_Votre tâche_: Recopiez sans rien changer, s'il vous plaît, les lignes du matériel ci-dessous, de la ligne contenant "Task: Toggle checkbox" jusqu'à la ligne contenant "Looking at the screenshot, I should 200,263.", celle-ci comprise.

_Données de l'exercice_:

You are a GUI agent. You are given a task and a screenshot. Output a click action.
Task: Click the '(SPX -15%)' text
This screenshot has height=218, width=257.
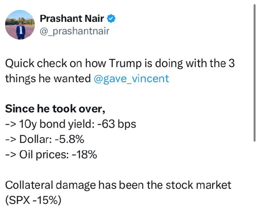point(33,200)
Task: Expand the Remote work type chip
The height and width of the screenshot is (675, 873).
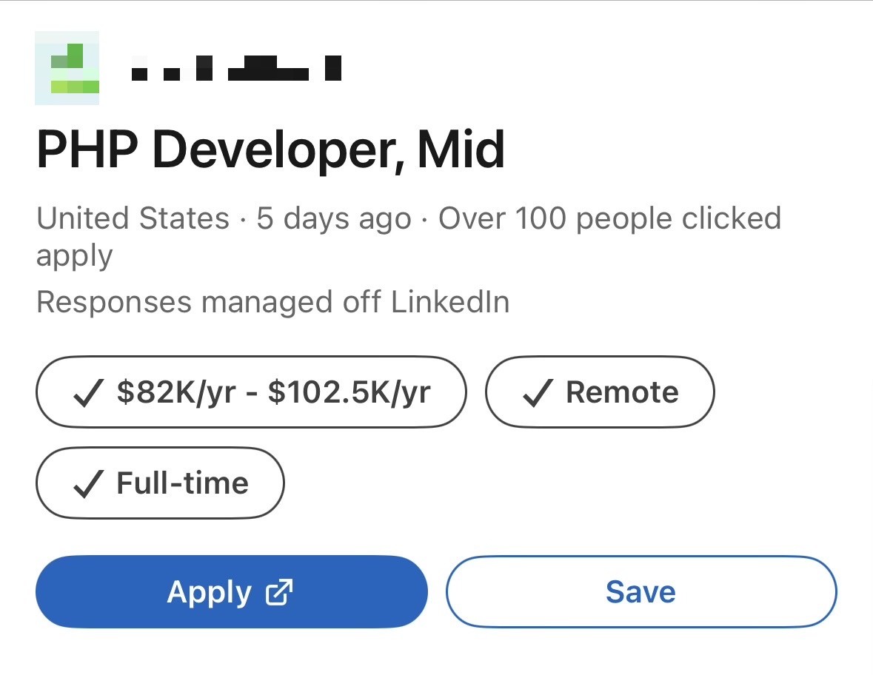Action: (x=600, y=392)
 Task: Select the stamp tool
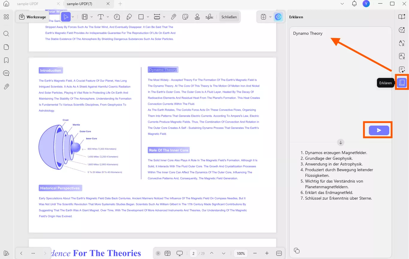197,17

...

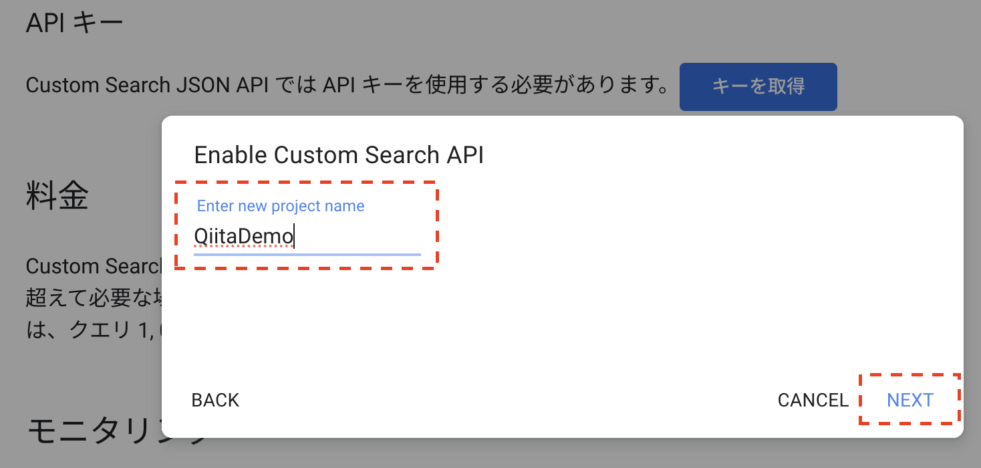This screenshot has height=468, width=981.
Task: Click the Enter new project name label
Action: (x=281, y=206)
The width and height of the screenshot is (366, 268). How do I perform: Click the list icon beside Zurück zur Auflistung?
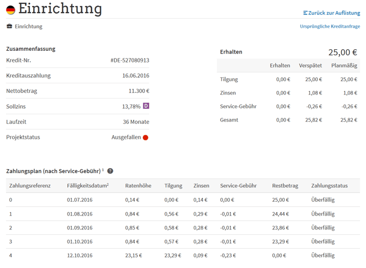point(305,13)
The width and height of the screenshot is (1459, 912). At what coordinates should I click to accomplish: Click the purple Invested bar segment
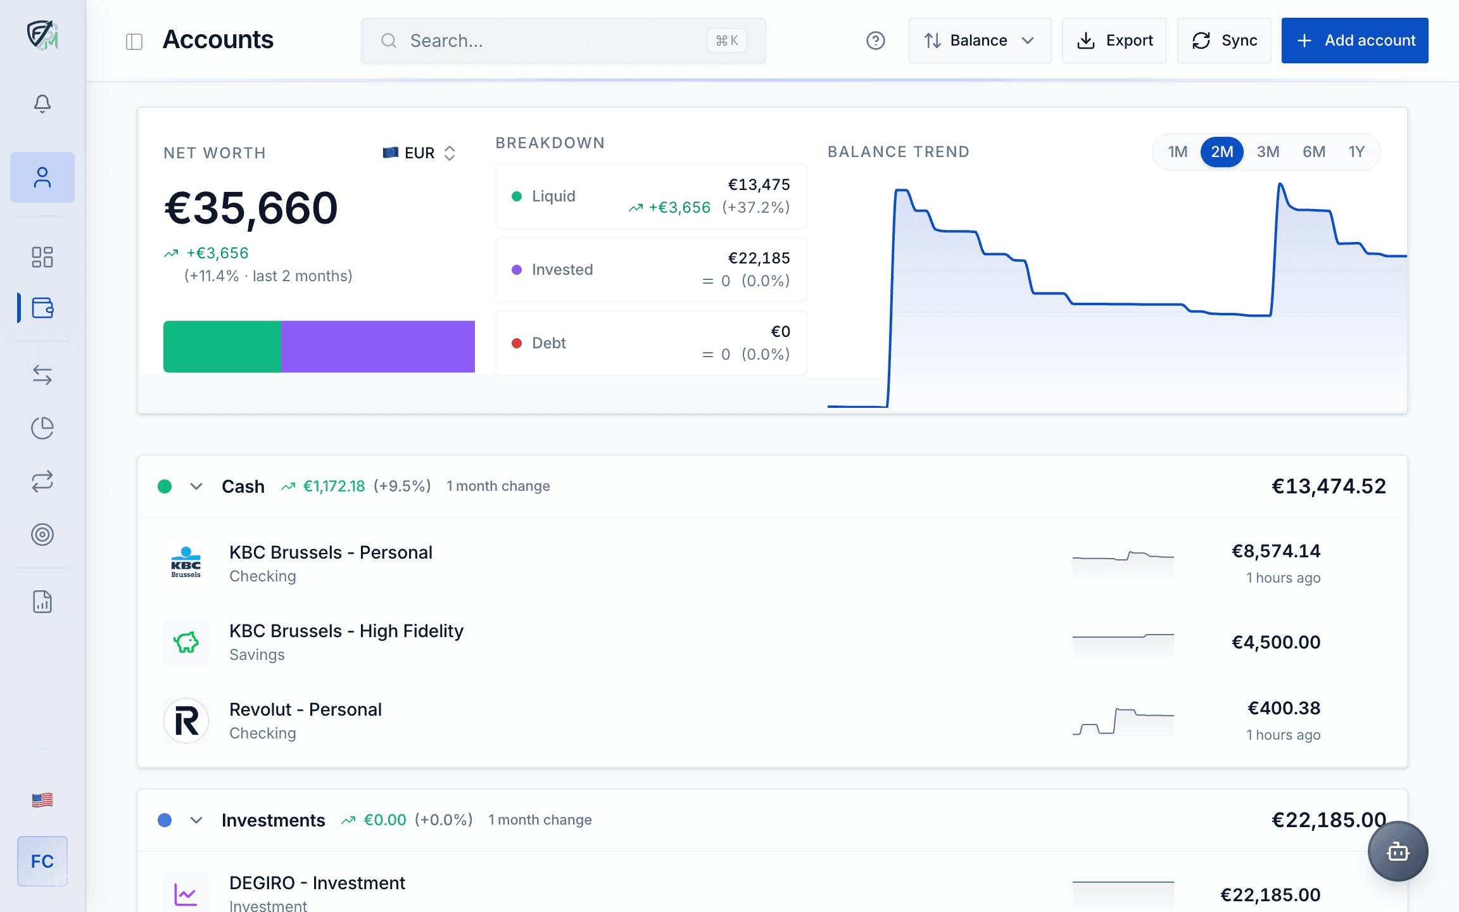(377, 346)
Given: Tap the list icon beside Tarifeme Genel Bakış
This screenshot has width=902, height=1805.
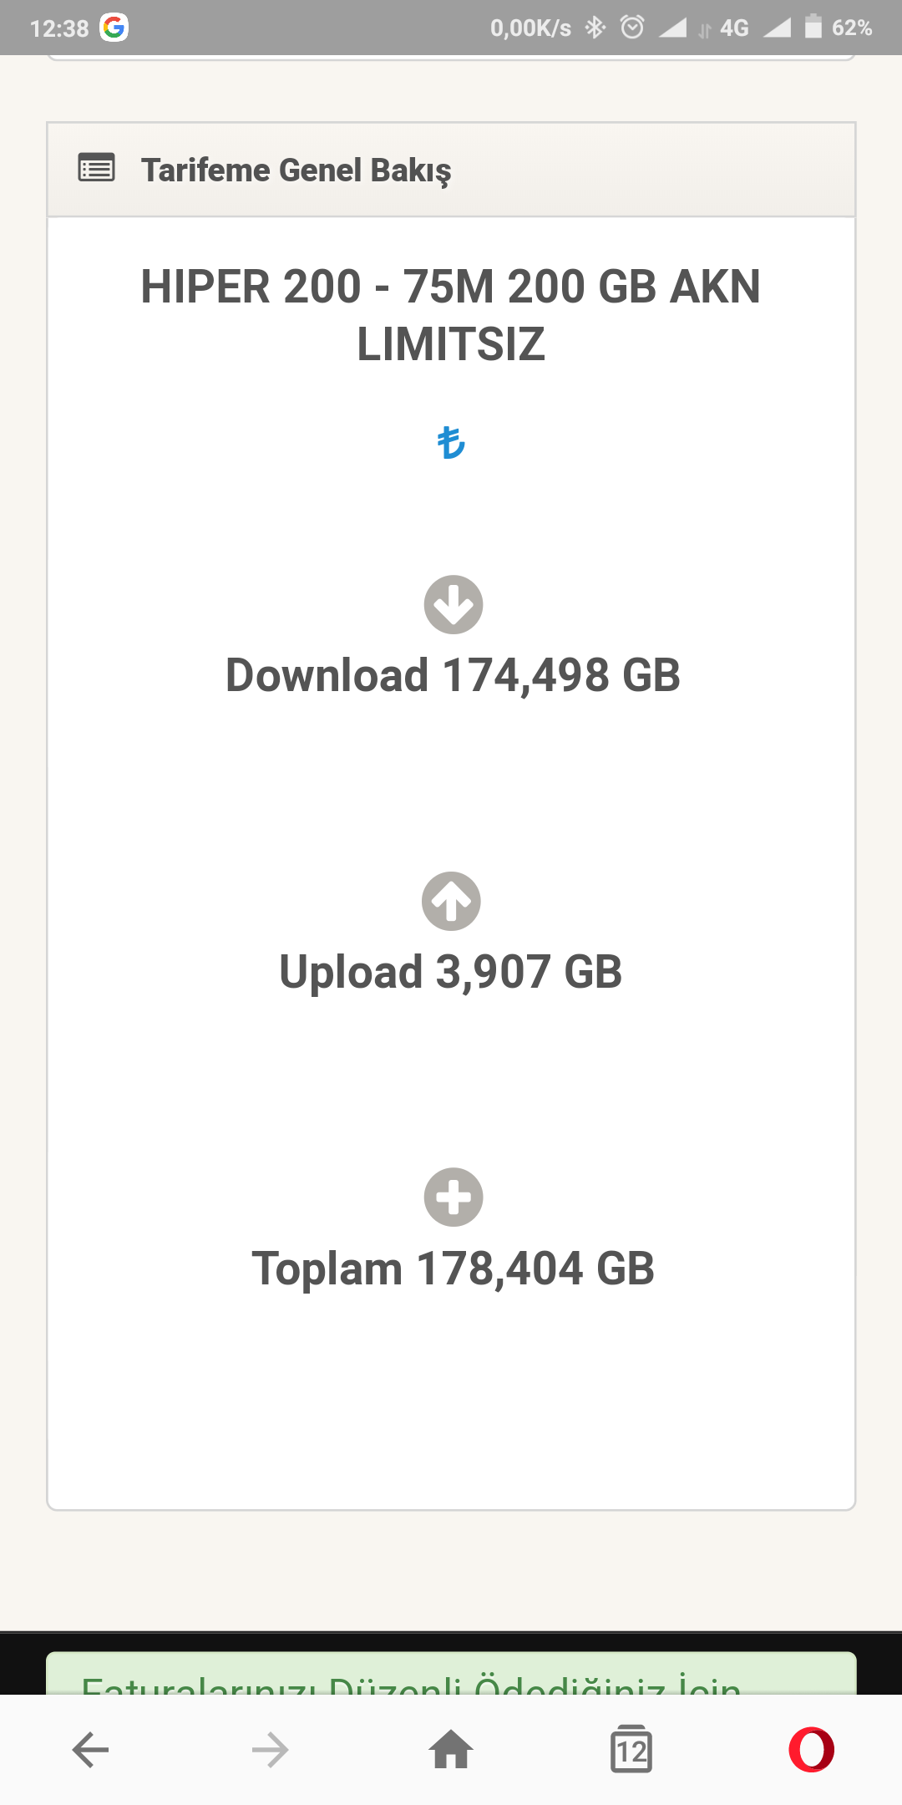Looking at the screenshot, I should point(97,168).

...

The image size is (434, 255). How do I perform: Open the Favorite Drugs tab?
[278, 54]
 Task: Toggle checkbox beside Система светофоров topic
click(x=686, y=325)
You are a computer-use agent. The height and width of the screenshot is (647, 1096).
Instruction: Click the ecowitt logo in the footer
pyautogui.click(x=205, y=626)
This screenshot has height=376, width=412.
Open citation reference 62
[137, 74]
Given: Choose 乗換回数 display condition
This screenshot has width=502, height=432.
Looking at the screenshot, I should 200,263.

_Résultat attendu_:
 Task: Toggle checkbox beside Система светофоров topic
click(x=686, y=325)
You are a computer-use agent. The height and width of the screenshot is (647, 1096).
Instruction: Click the ecowitt logo in the footer
pyautogui.click(x=205, y=626)
This screenshot has height=376, width=412.
Open citation reference 62
[137, 74]
Given: Choose 乗換回数 display condition
This screenshot has width=502, height=432.
Looking at the screenshot, I should 200,263.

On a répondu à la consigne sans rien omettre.